So writes a passionate advocate of the patient-centered medical home in a newsletter dedicated to promoting the concept. By testimony of others, he is an excellent family physician.

My goal is to work short hours, and be reimbursed for all of them. This blog is dedicated to shortcuts – the kind that save time, without sacrificing quality.

The first shortcut that I specifically remember came from a staff neurologist at Womack Army Hospital, where I did my training. In a noon lecture he advised that when you get a woman who complains of a bitemporal headache that progresses to a hatband distribution and goes down the neck, you can stop listening

He's the same guy who advised that when a staff physician writes "WNL" in a note, it stands for "We Never Looked." He was kidding. He always looked, and we knew it.

Remember the "medical school physical"? The eight-page form with printed body parts that taught us the skills of physical diagnosis? The hour and a half that it took to perform? And the waste of time it would represent at our present level of experience? The key to a happy and productive practice is learning the corners we can safely cut.

Would anyone argue, with a straight face, that civilization has progressed by figuring out ways to do the same job, only slower? Of course not. But where is the research on productivity, or efficiency, in family practice? 

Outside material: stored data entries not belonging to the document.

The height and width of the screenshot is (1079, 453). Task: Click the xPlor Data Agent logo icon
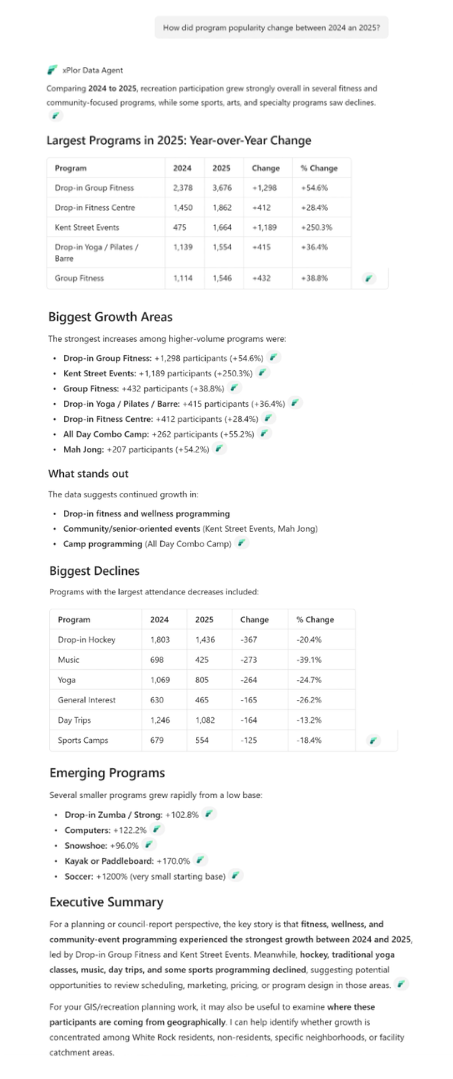click(52, 70)
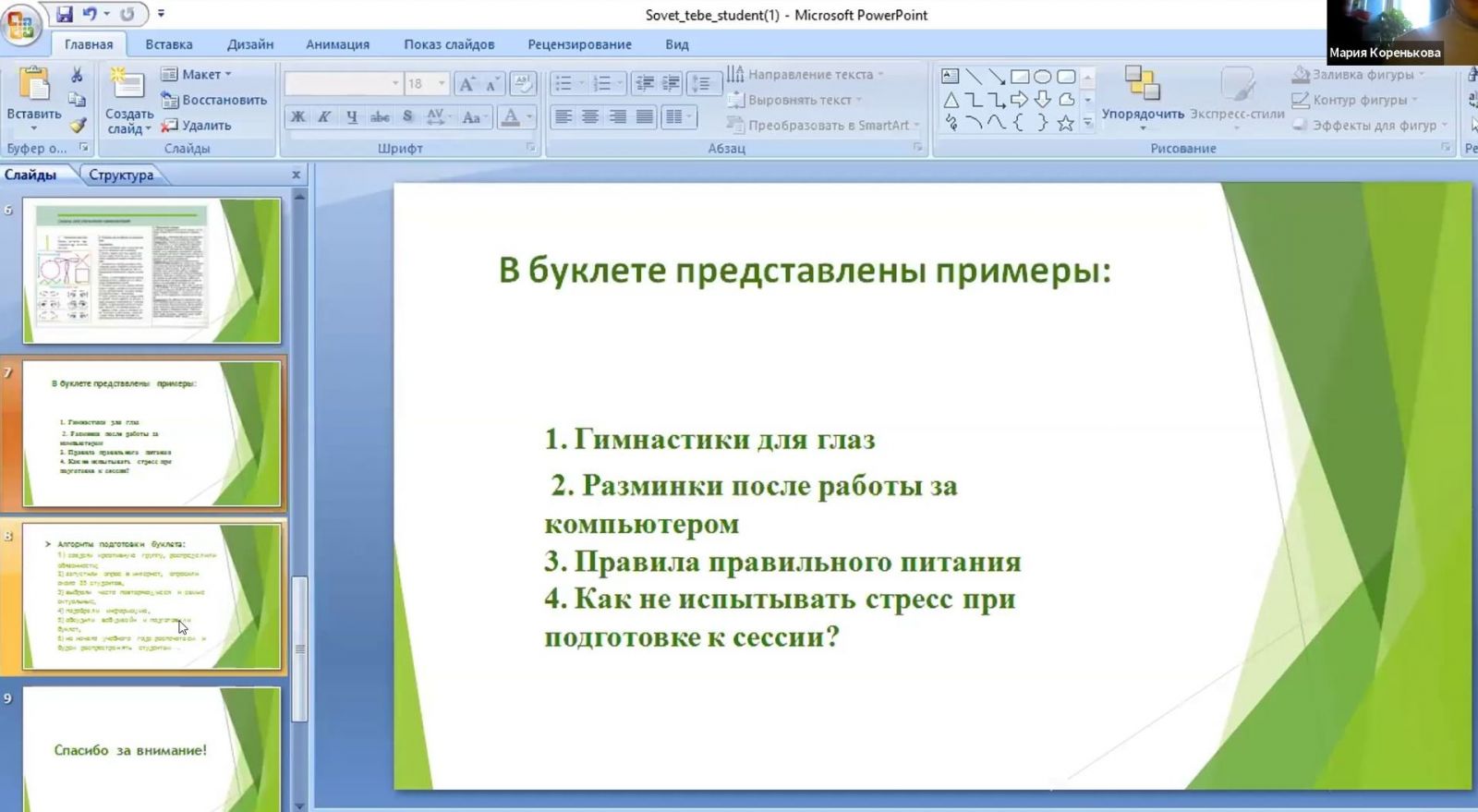Click the Format Painter brush icon

[78, 125]
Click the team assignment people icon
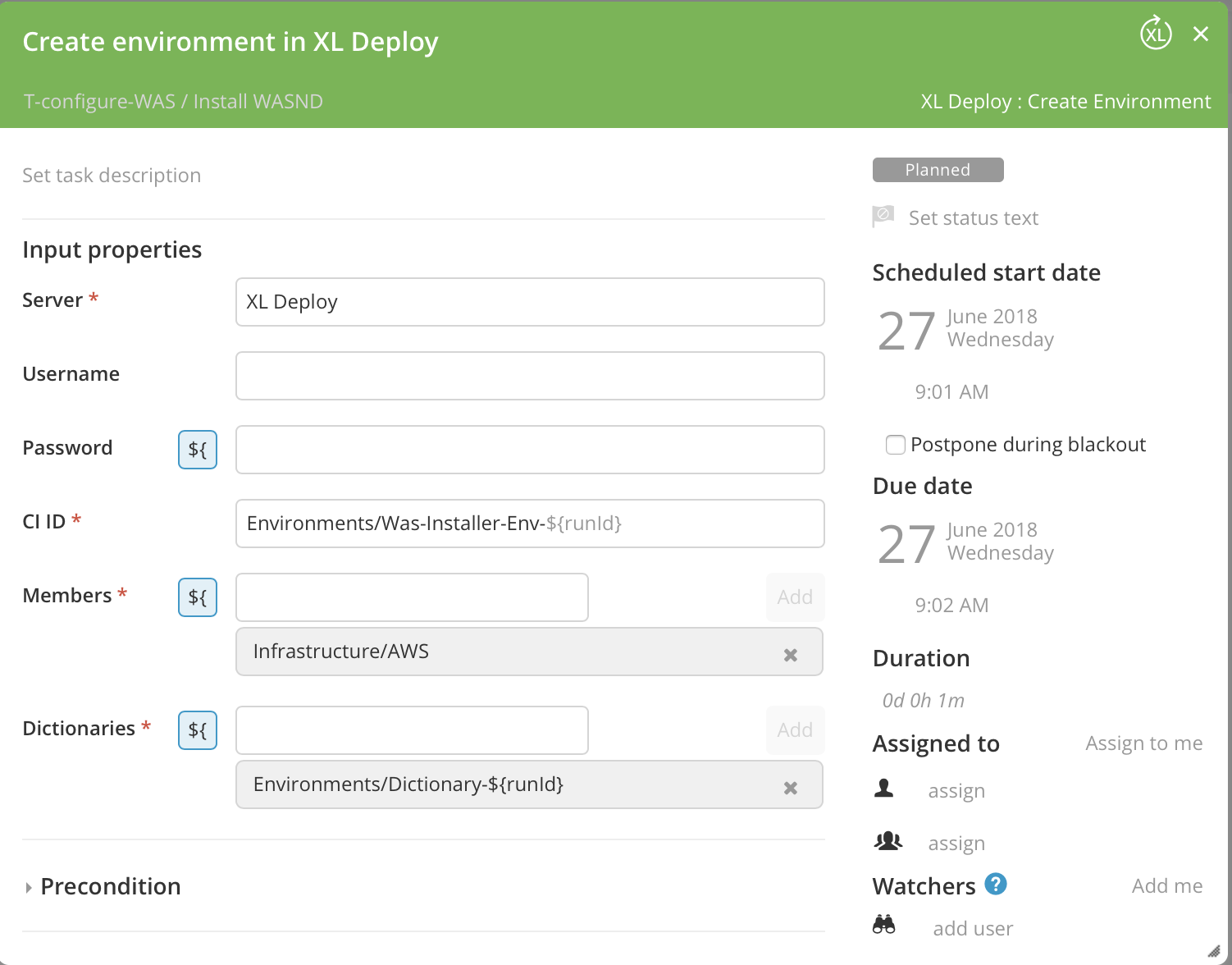The image size is (1232, 965). coord(887,840)
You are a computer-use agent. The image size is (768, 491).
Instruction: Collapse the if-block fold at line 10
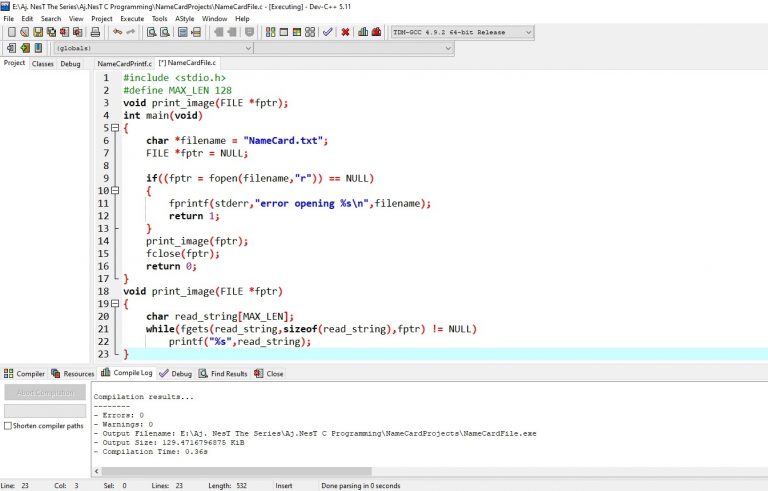coord(113,191)
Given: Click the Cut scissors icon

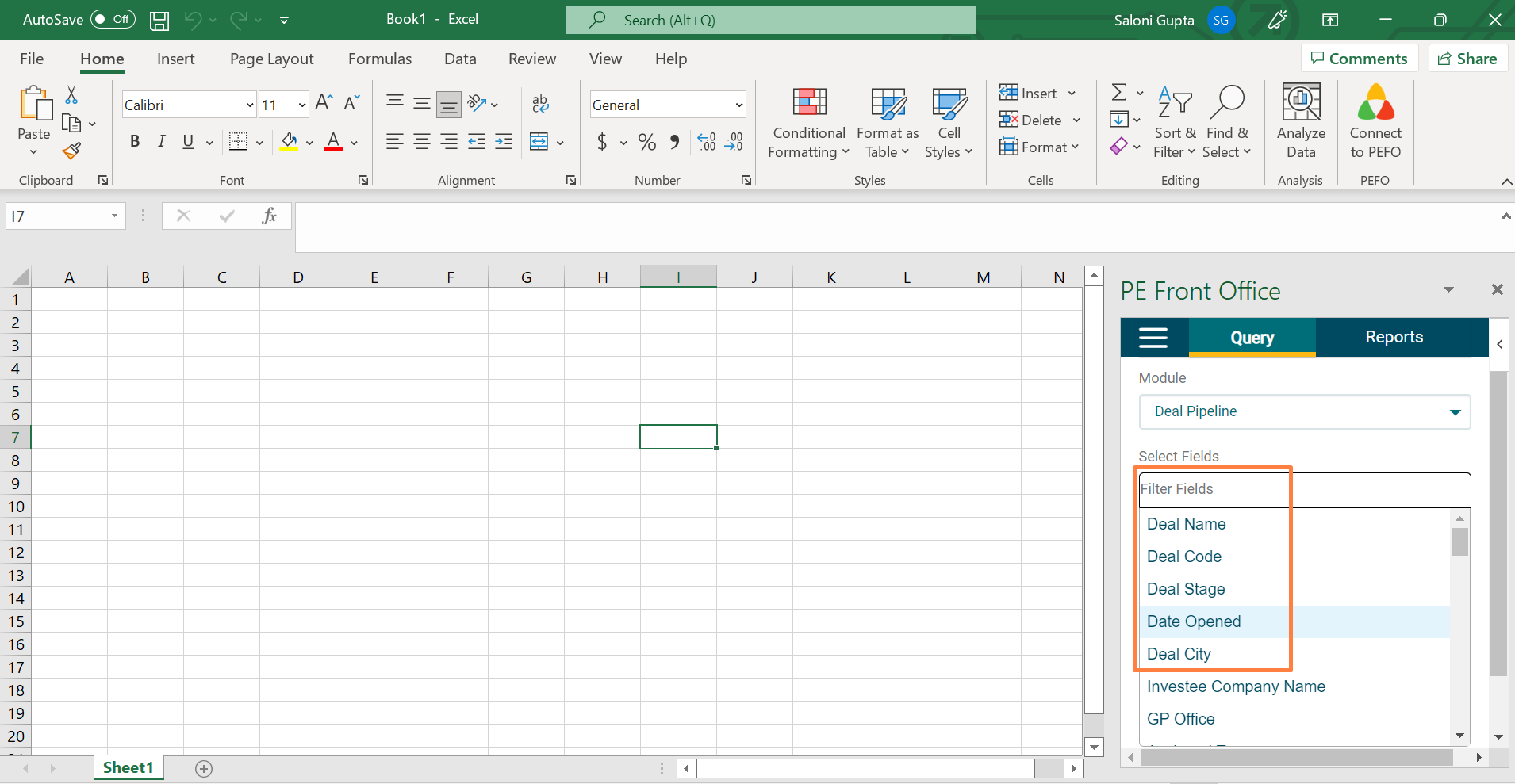Looking at the screenshot, I should point(71,95).
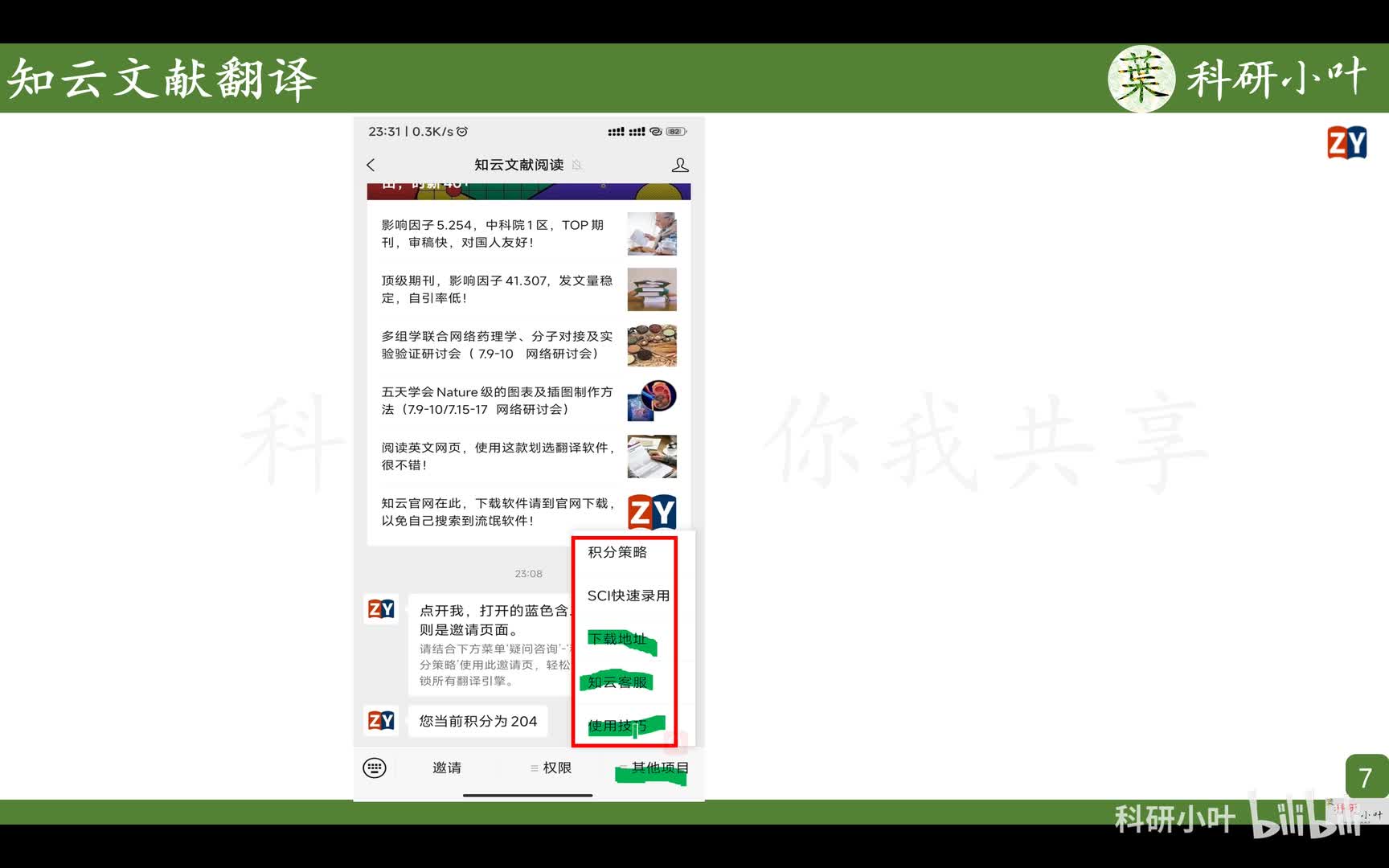Select 积分策略 from popup menu
This screenshot has width=1389, height=868.
click(x=617, y=552)

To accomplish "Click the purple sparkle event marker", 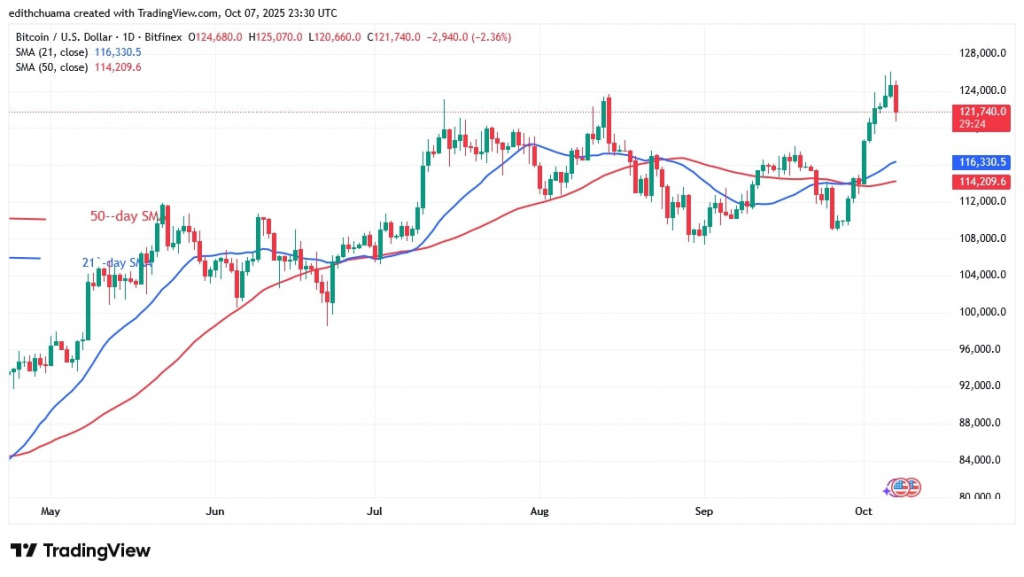I will (x=888, y=489).
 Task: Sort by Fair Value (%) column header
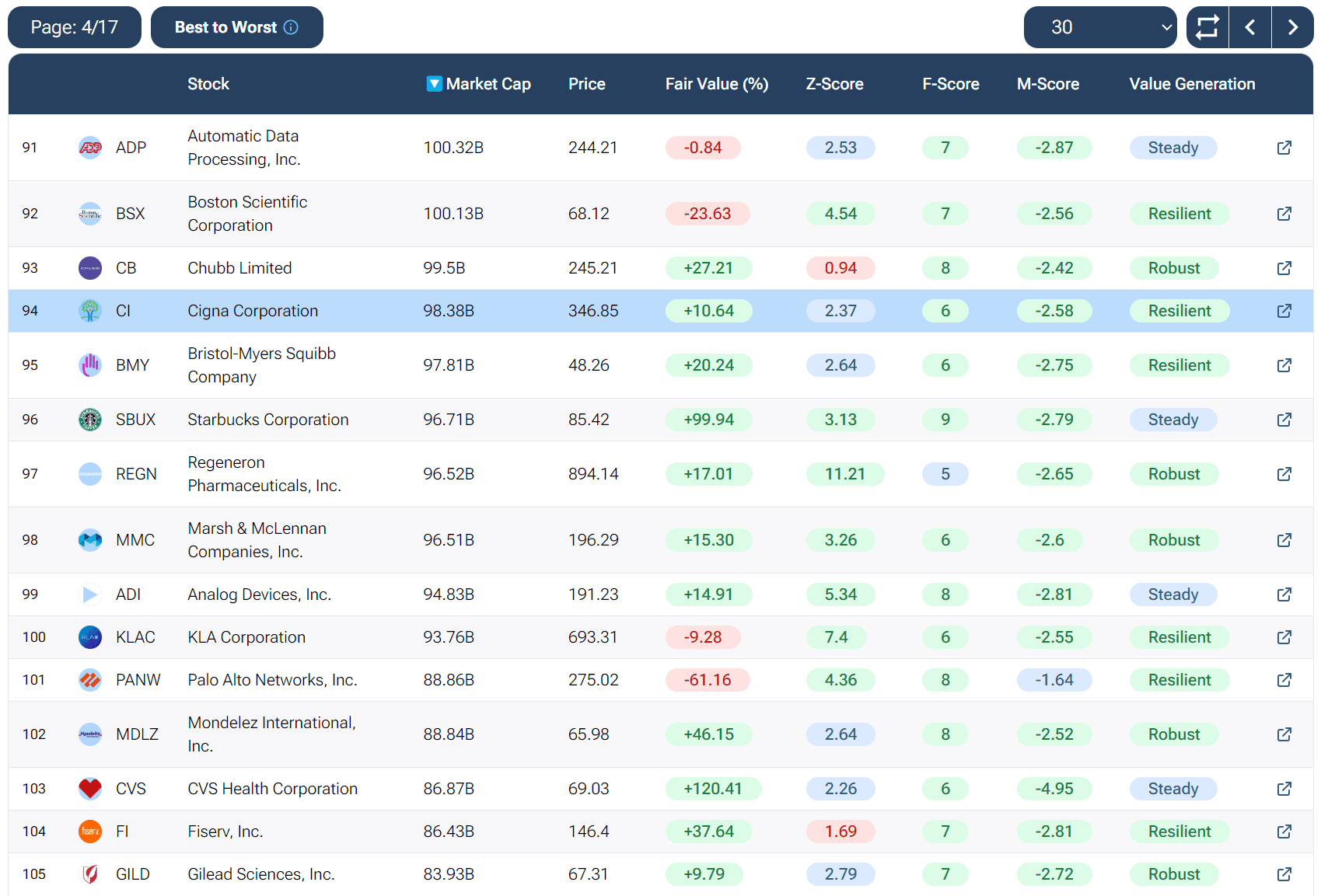(x=716, y=84)
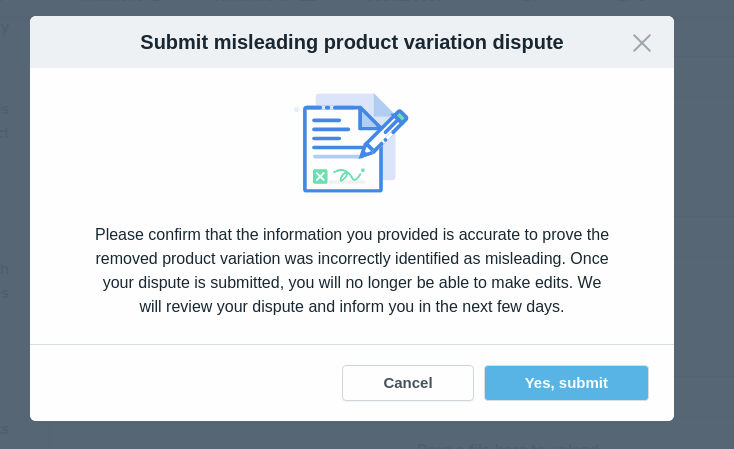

Many family physicians are demoralized because they feel like they're on a "hamster wheel."  When TransforMed tries to turn them into a patient-centered medical home, it seems to get worse. 

I don't feel that way. But I can't get a handle on why I'm such a distinct minority. Surely this is a more gripping problem for FP research than yet another survey tool designed to detect closet alcoholics. Lacking a research base, all I can do is make educated guesses about what makes me un-stressfully productive.

Could it be that from my first year of practice, I decided that I was going to work no more than 220 days? There are 262 Monday through Friday workdays in a year, so that's like 8+ weeks of vacation. Research: How is vacation time related to job satisfaction and productivity?

Could it be that I hire only experienced RNs, and pay them well? That way my turnover is extraordinarily low, I virtually never talk on the phone, and my histories are thoroughly documented when I walk on stage. Research: How is staff continuity and education level related to job satisfaction and productivity?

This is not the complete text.